Stored data:
• • • •

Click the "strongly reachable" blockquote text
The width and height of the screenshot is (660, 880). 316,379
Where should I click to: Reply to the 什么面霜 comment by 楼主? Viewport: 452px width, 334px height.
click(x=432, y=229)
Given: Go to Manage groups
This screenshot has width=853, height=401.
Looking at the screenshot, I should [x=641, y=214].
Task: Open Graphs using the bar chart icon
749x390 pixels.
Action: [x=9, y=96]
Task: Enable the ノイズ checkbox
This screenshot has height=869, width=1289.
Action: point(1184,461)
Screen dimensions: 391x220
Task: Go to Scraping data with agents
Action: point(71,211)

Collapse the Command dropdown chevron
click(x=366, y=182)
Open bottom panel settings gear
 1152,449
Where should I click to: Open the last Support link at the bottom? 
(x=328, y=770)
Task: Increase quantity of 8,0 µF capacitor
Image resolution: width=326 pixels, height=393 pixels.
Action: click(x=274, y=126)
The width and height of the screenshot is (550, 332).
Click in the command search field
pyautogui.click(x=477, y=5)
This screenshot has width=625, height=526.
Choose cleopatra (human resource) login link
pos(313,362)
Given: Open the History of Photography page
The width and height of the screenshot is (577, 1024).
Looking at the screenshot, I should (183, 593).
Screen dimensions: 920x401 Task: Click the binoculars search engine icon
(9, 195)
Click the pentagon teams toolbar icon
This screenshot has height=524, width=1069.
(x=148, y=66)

• • • •

Assigned task:
Word for word, write out each of the records shown above.

Answer to this task:
Click the "strongly reachable" blockquote text
The width and height of the screenshot is (660, 880). 316,379
Where should I click to: Reply to the 什么面霜 comment by 楼主? Viewport: 452px width, 334px height.
click(x=432, y=229)
Given: Go to Manage groups
This screenshot has width=853, height=401.
Looking at the screenshot, I should [x=641, y=214].
Task: Open Graphs using the bar chart icon
749x390 pixels.
Action: [x=9, y=96]
Task: Enable the ノイズ checkbox
This screenshot has height=869, width=1289.
Action: point(1184,461)
Screen dimensions: 391x220
Task: Go to Scraping data with agents
Action: point(71,211)

Collapse the Command dropdown chevron
click(x=366, y=182)
Open bottom panel settings gear
 1152,449
Where should I click to: Open the last Support link at the bottom? 
(x=328, y=770)
Task: Increase quantity of 8,0 µF capacitor
Image resolution: width=326 pixels, height=393 pixels.
Action: click(x=274, y=126)
The width and height of the screenshot is (550, 332).
Click in the command search field
pyautogui.click(x=477, y=5)
This screenshot has width=625, height=526.
Choose cleopatra (human resource) login link
pos(313,362)
Given: Open the History of Photography page
The width and height of the screenshot is (577, 1024).
Looking at the screenshot, I should (183, 593).
Screen dimensions: 920x401 Task: Click the binoculars search engine icon
(9, 195)
Click the pentagon teams toolbar icon
This screenshot has height=524, width=1069.
(x=148, y=66)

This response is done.